Once big data systems agglomerate enough data about you to predict whether you are likely to get sick or badly injured, insurers will be able to deny coverage (or charge so much for it that it amounts to the same thing) to anyone who is likely to get sick, forcing everyone who might ever need insurance into medical bankruptcy, and turning Medicaid into a giant "high-risk pool" that taxpayers foot the bill for.
For this to happen, we only need for insurers to have discretion over whom they insure (something they lost under Obamacare) and for insurers to not care too much if they over-exclude a few low-risk people who false-positived into the big data "high-risk" bucket — when you go fishing with a dragnet, you always get a few dolphins along with your tuna.
The existence of more personal health data and better algorithms for sorting it suggest that private medical insurance is just incompatible with 21st century technology.
Cathy "Weapons of Math Destruction" O'Neil makes the case forcefully in her Bloomberg column: "The asymptotic limit is a subpopulation of poor, sick people who cannot afford insurance and live off Medicaid, and a bunch of healthy people who are well covered but don’t need insurance. As Republicans have learned in recent weeks, high-risk pools are incredibly expensive."
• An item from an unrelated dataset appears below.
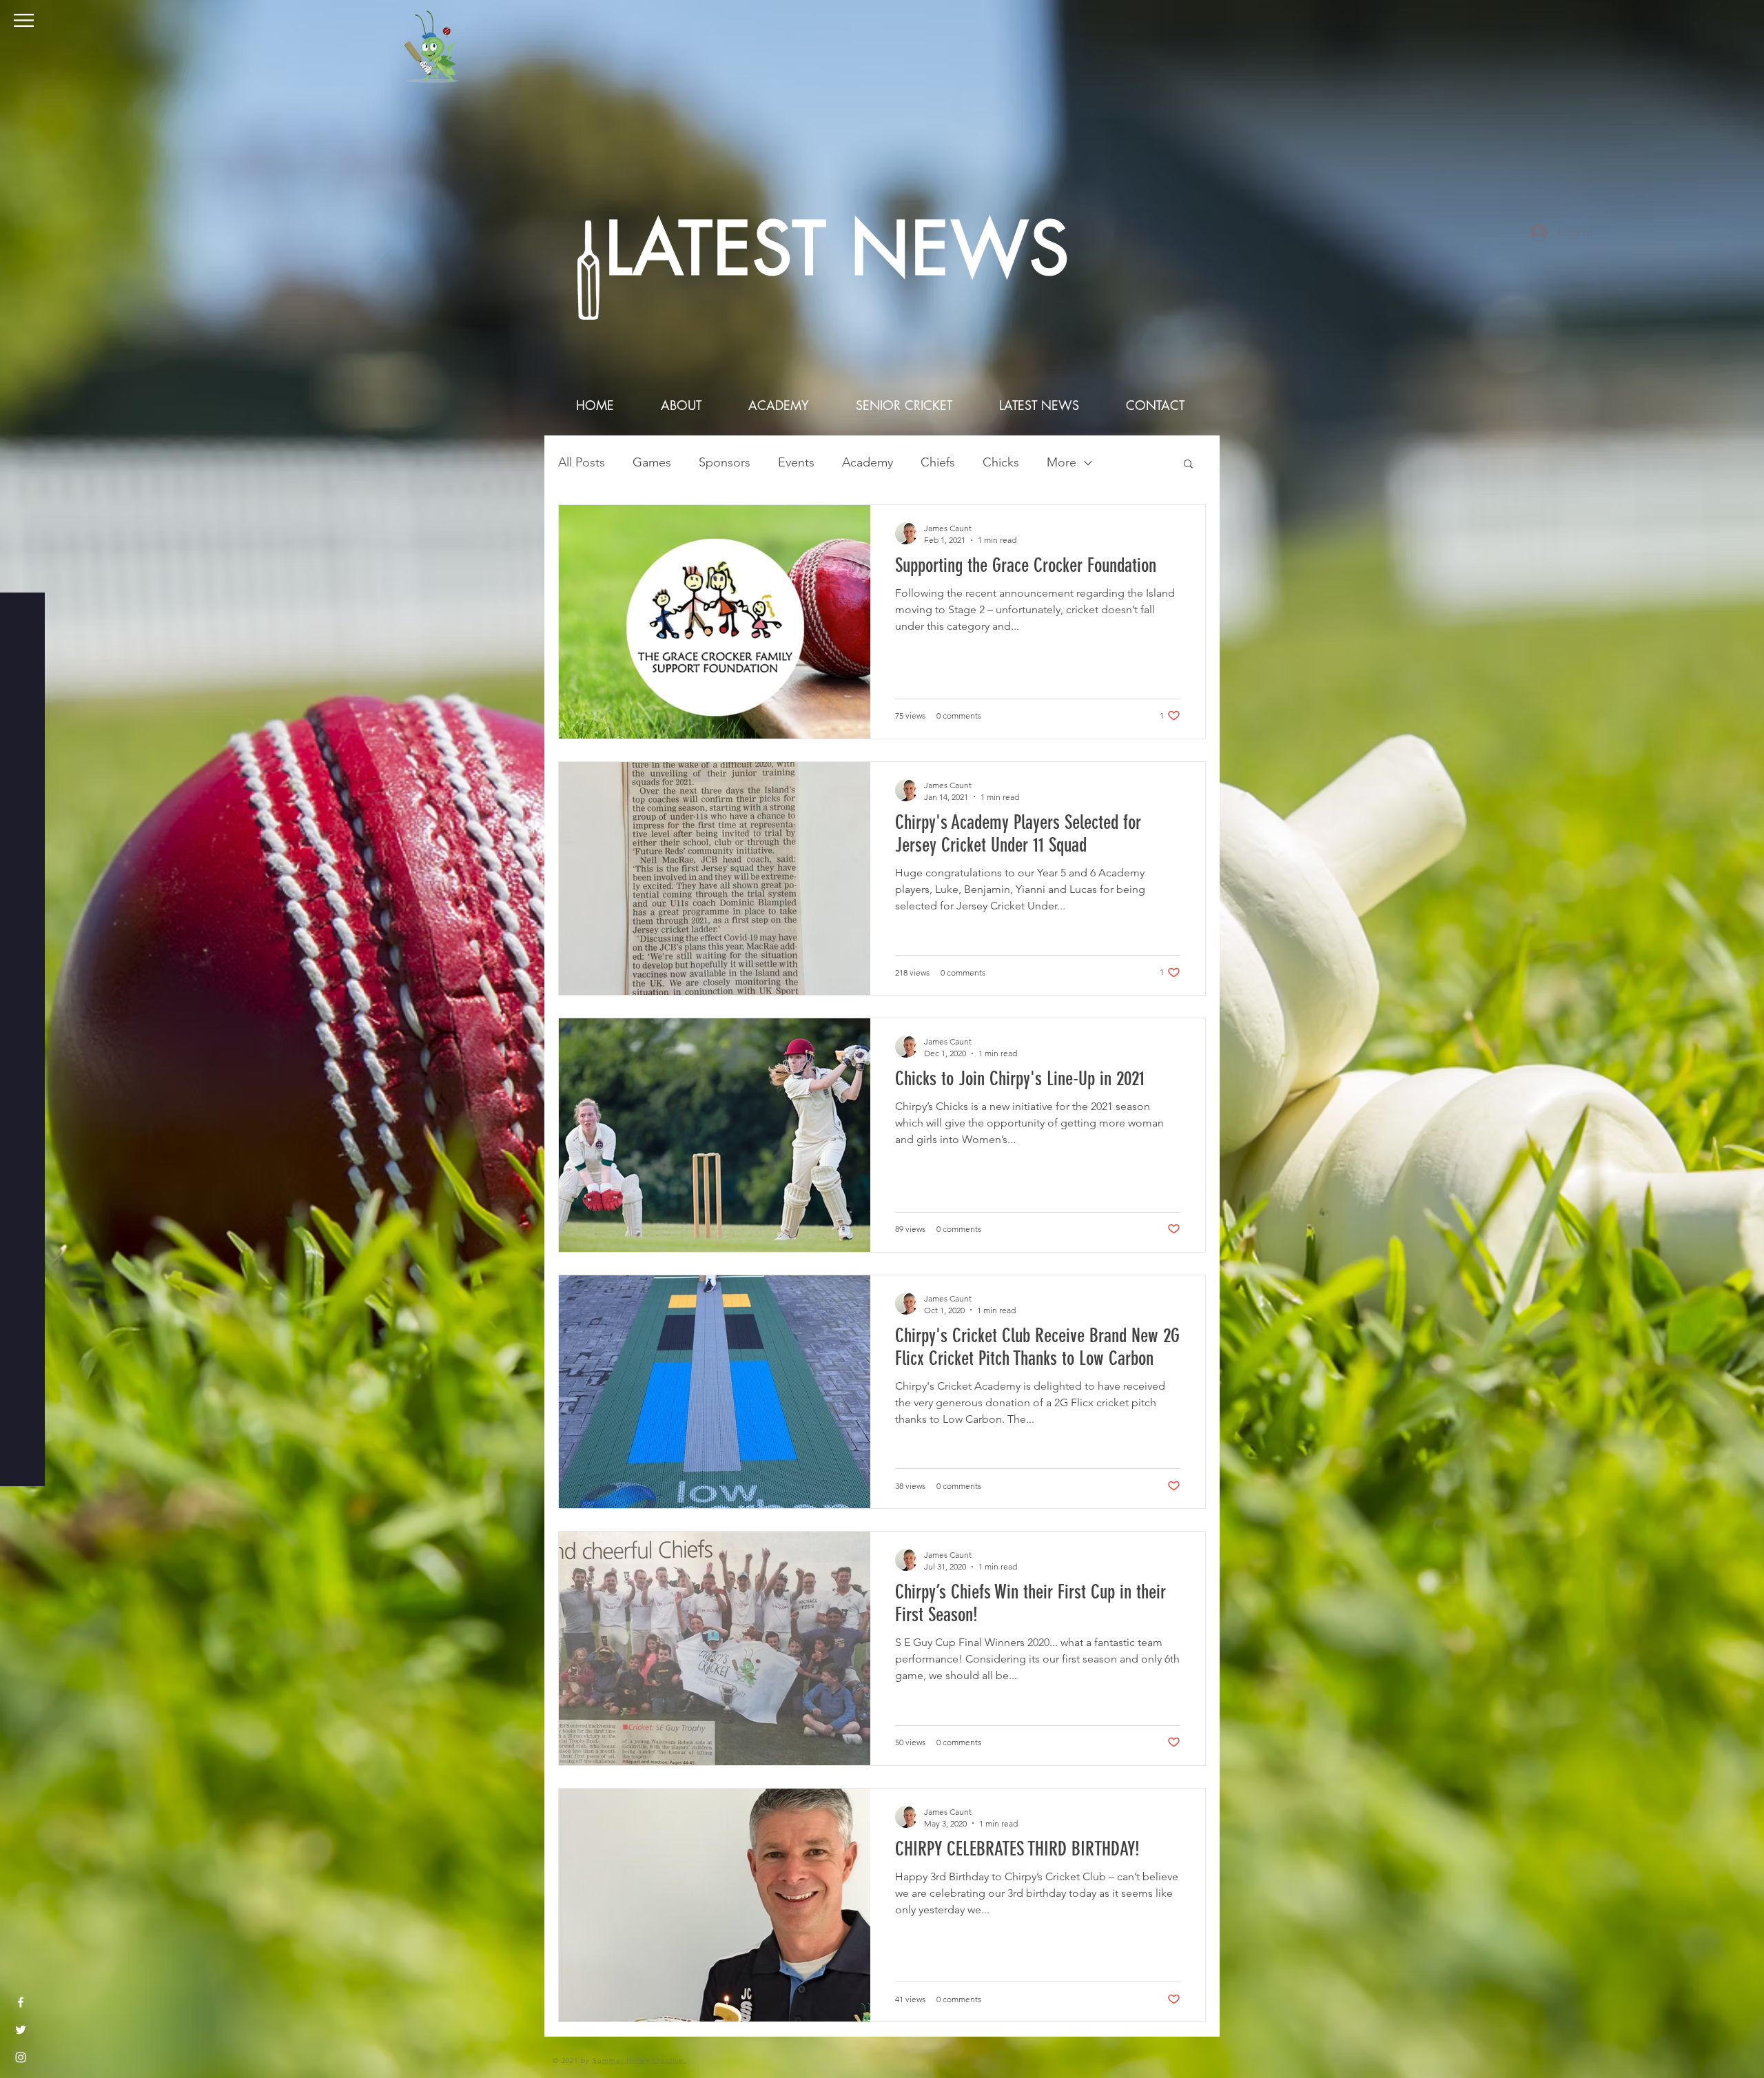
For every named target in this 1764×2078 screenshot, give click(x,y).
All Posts (581, 462)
So what to do? One approach would be to handcuff insurance companies in their use of big data technologies, preventing them from using predictive algorithms to assess risks — or even from collecting the data in the first place. If you think that's utterly inconceivable, I agree.The other option is universal health insurance, meaning that everyone would be covered by something akin to Medicare. It wouldn't solve all the problems that Mankiw mentions — particularly the question of which expensive treatments to allow — but it would at least maintain the kind of risk-sharing that insurance was meant to achieve.